Work to be completed: Return the lines below exactly, please, from the one containing "Where should I" through the last one, both included, and leave out any pictures.

Saved entries
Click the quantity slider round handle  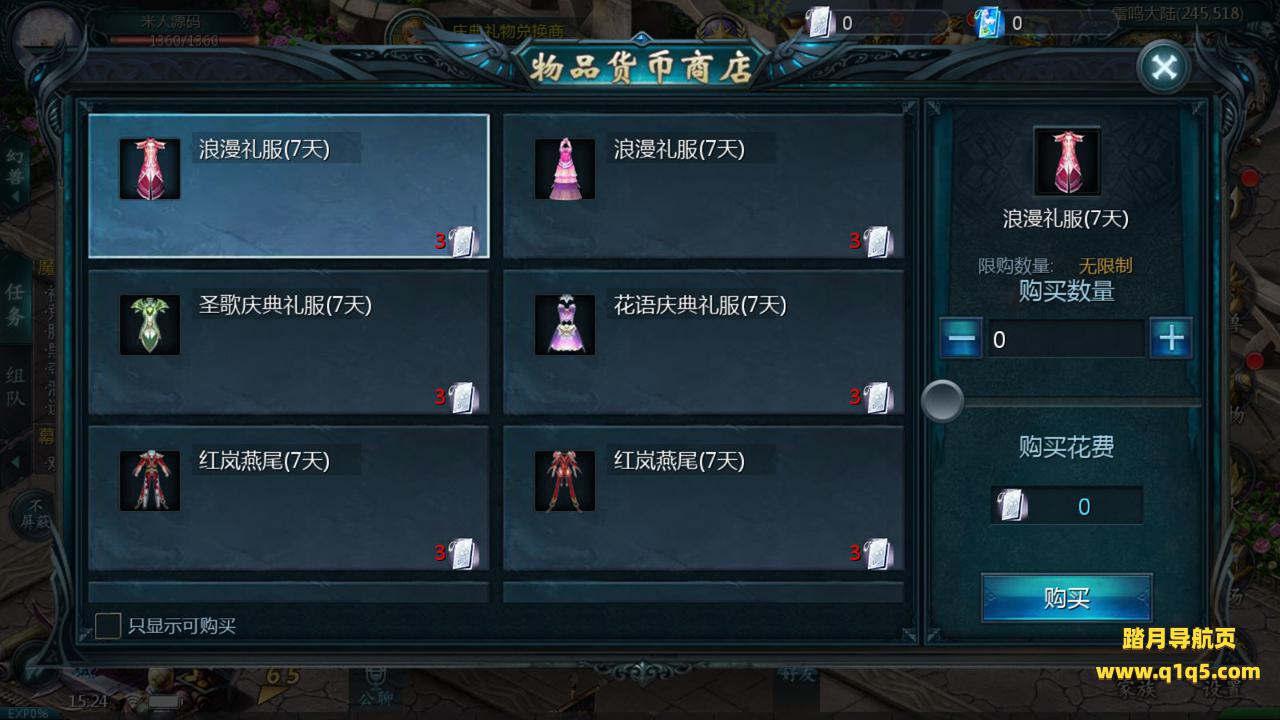tap(942, 401)
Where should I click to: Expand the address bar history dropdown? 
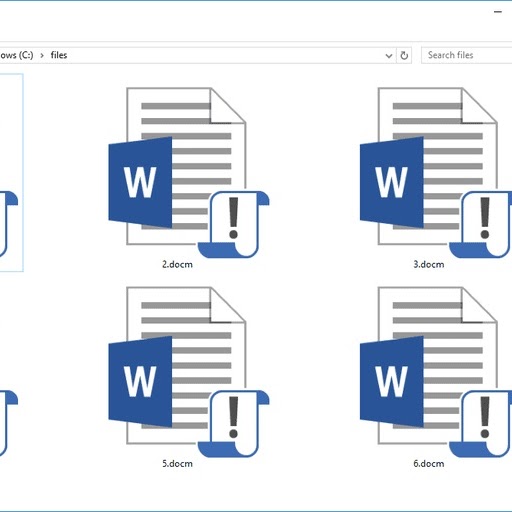tap(389, 56)
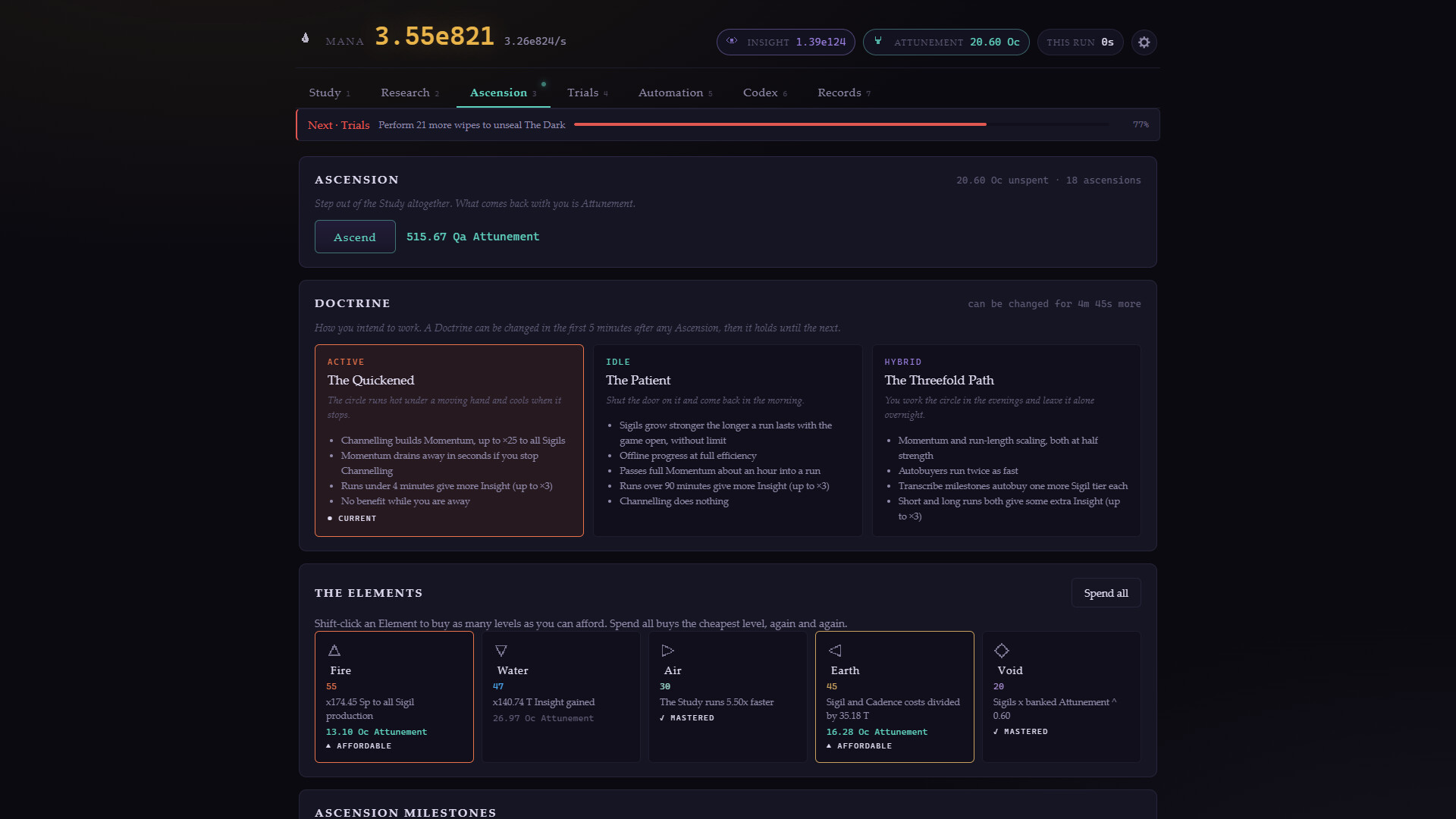Switch to the Trials tab
Screen dimensions: 1456x819
click(x=588, y=93)
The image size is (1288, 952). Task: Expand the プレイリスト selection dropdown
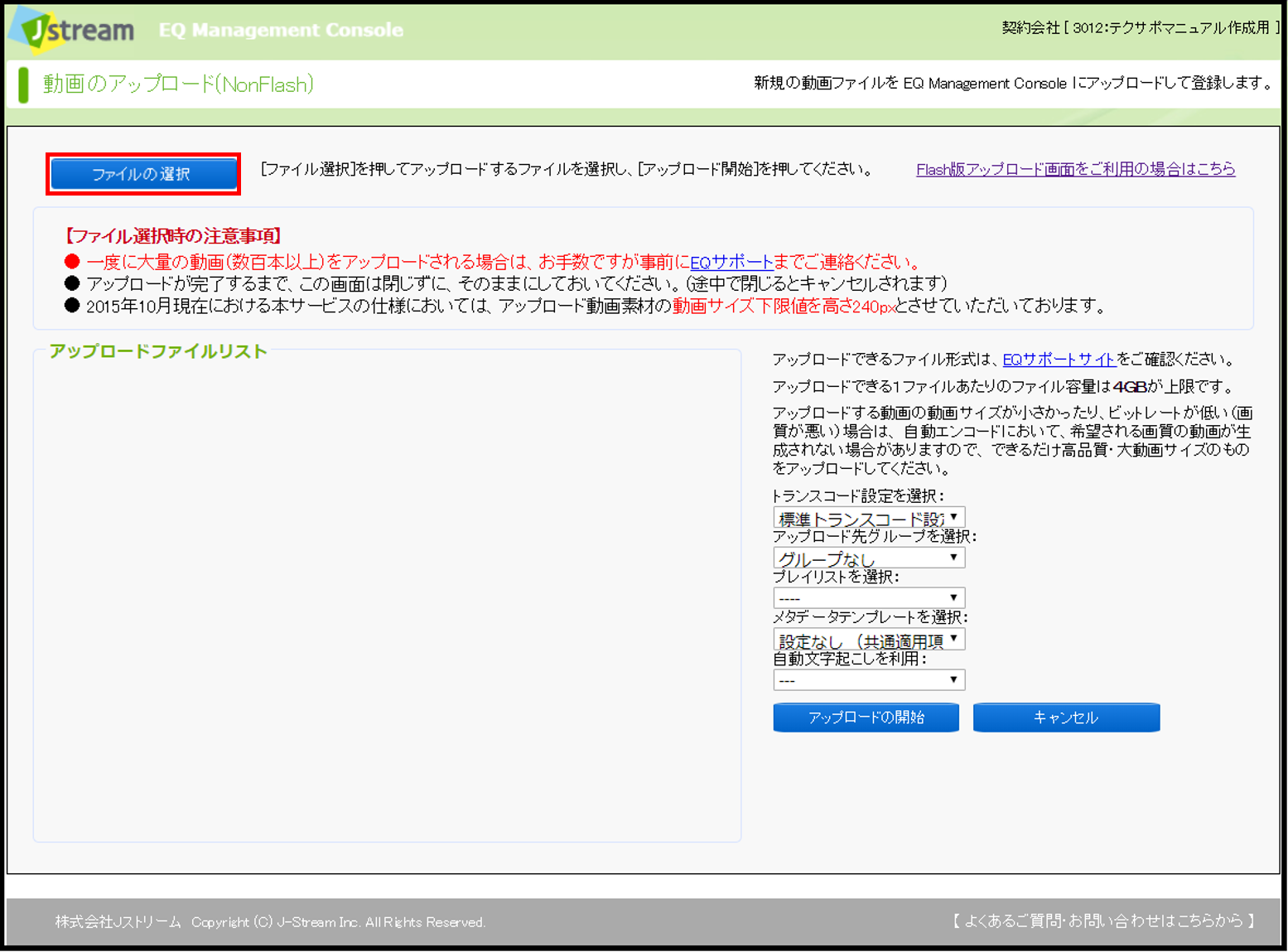coord(868,597)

Answer section:
Where should I click to: Expand the address bar history dropdown? 
tap(389, 56)
Switch to the Trials tab
Screen dimensions: 1456x819
click(x=588, y=93)
The image size is (1288, 952). Task: Expand the プレイリスト selection dropdown
coord(868,597)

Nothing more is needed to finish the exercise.